> _Exercise tasks_:
(1) In the description of turbine vane cooling, where is the cooling air generally supplied from?
(2) Find every line in the entries below that contains the word "Open" and copy each of those lines.

> _Selected passage_:
========================

BRIEF DESCRIPTION OF THE DRAWINGS
For a better understanding of the present invention, reference may
be had to the following detailed description taken in conjunction
with the accompanying drawings in which:
FIG. 1 is a simplified partial cross-sectional view of an exemplary
gas turbine engine illustrating the location of the turbine vanes
to be cooled;
FIG. 2 is a simplified perspective view of a turbine vane of the
prior art;
FIG. 3 is a cross-sectional view taken through a turbine vane of
the type shown in FIG. 2; and
FIG. 4 is a cross-sectional view taken through a turbine vane
having a blunt leading edge and incorporating film cooling in
accordance with the present invention.
DETAILED DESCRIPTION OF THE INVENTION
FIG. 1 illustrates a triple spool front fan high-bypass ratio
ducted fan gas turbine engine 10 with which the present invention
may be used. The engine 10 includes a ducted fan 12, intermediate
and high pressure compressor sections 14 and 16, respectively, a
combustion chamber 18, a turbine stage 20, and an exhaust nozzle
22. The turbine stage 20 may be divided into high, low, and
intermediate sections for providing power to the fan 12 and
compressor sections 14, 16 through corresponding elements of a
central shaft 24. Shaft section 24A connects the final turbine
disks 20A to fan 12, shaft section 24B connects turbine disk 20B to
compressor section 14, and shaft section 24C connects turbine disk
20C to compressor section 16. Air compressed by fan 12 and the
compressor sections 14, 16 is mixed with fuel and combusted in
combustion chamber 18. The combustion products expand through the
turbine stage 20 and are exhausted through nozzle 22. Propulsive
thrust is provided by air moved outside the engine by the fan 12
coupled with some thrust provided by exhaust from the nozzle
22.
The turbine stage 20 includes a plurality of annular rows of
circumferentially spaced and radially extending nozzle guide vanes
26. Referring to FIG. 2, each vane 26 comprises an airfoil 28
having a radially inner platform 30 and a radially outer platform
32. The platforms 30 and 32 of adjacent vanes 26 cooperate with
each other as shown in FIG. 2 to define radially inner and outer
boundaries of a portion of the gas flow path through the turbine
stage 20. The airfoils 28 serve to direct the high temperature gas
stream from the combustion chamber 18 onto annular rows of rotor
blades coupled to respective sections of shaft 24. FIG. 3 is a
cross-sectional view taken through one of the airfoils 28 and
illustrates a prior art arrangement of cooling air holes 36 between
a hollow interior 34 and selected areas of the outer surface of the
airfoil. Cooling air delivered to the hollow interior 34 of the
airfoil and exhausted through the vent holes 36 flows along the
outer surface of the airfoil forming a film which cools the outer
surface and insulates it from the high temperature combustion
gases. The cooling air is generally supplied by tapping it from air
passing through the compressor section 16 in a manner well known in
the art.

========================

> _Data for this task_:
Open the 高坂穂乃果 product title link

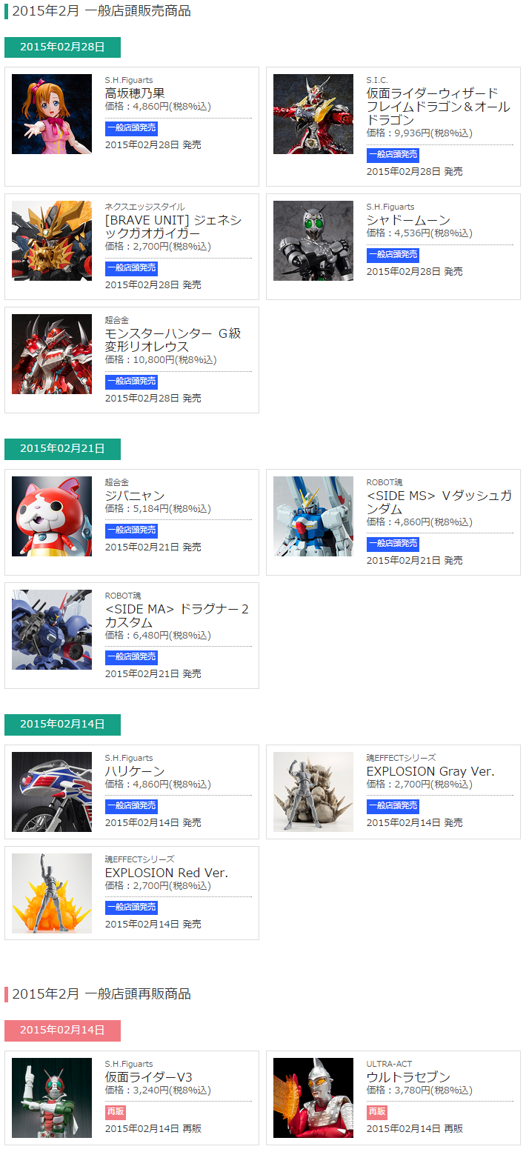point(135,93)

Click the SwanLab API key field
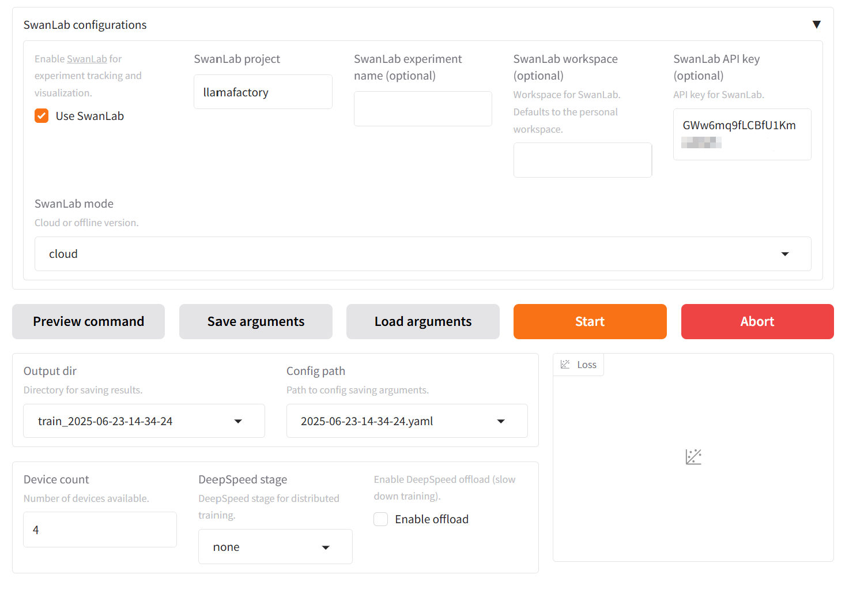coord(742,134)
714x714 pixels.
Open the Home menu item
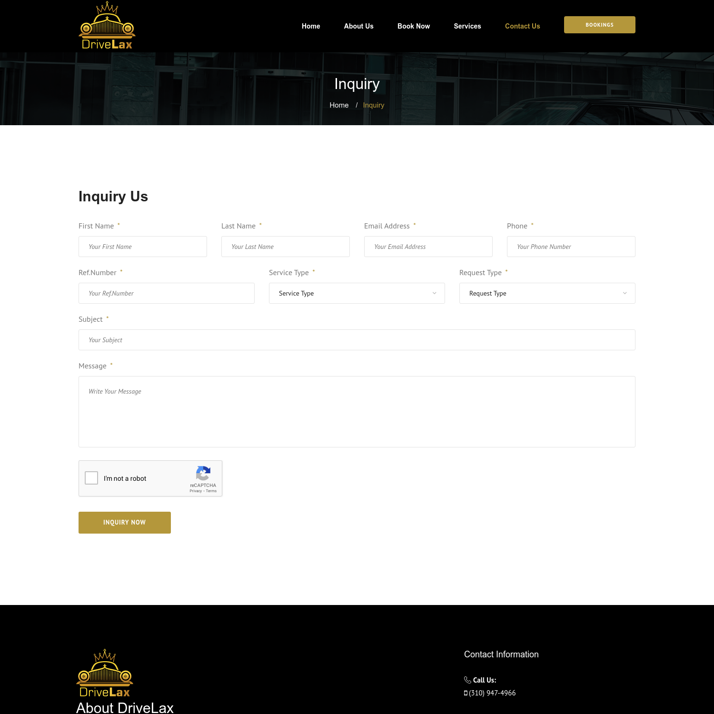pos(311,26)
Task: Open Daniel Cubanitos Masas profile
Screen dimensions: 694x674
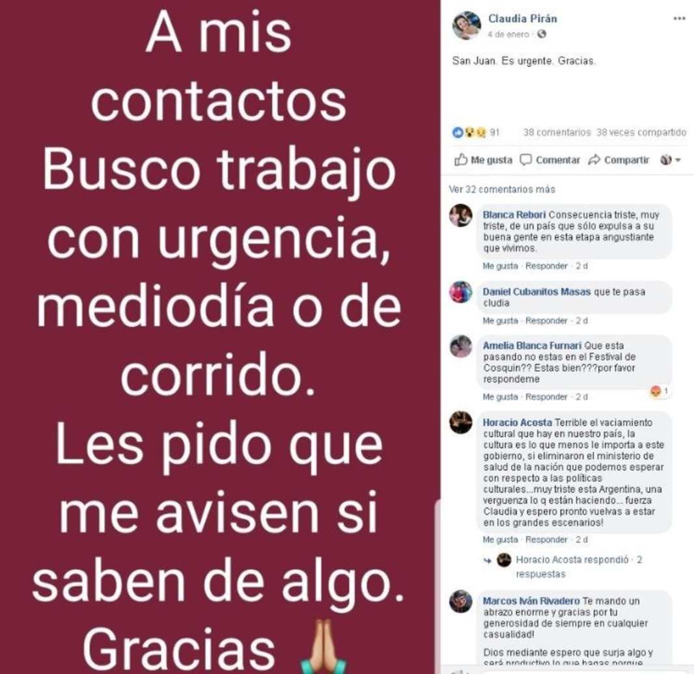Action: coord(536,292)
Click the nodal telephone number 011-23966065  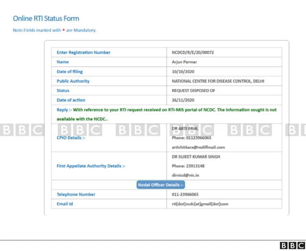(185, 194)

========================

> _Solutions to each task_:
(1) It is tapped from air passing through compressor section 16.

(2)
Open the 高坂穂乃果 product title link
Open the Home menu item
Task: Open Daniel Cubanitos Masas profile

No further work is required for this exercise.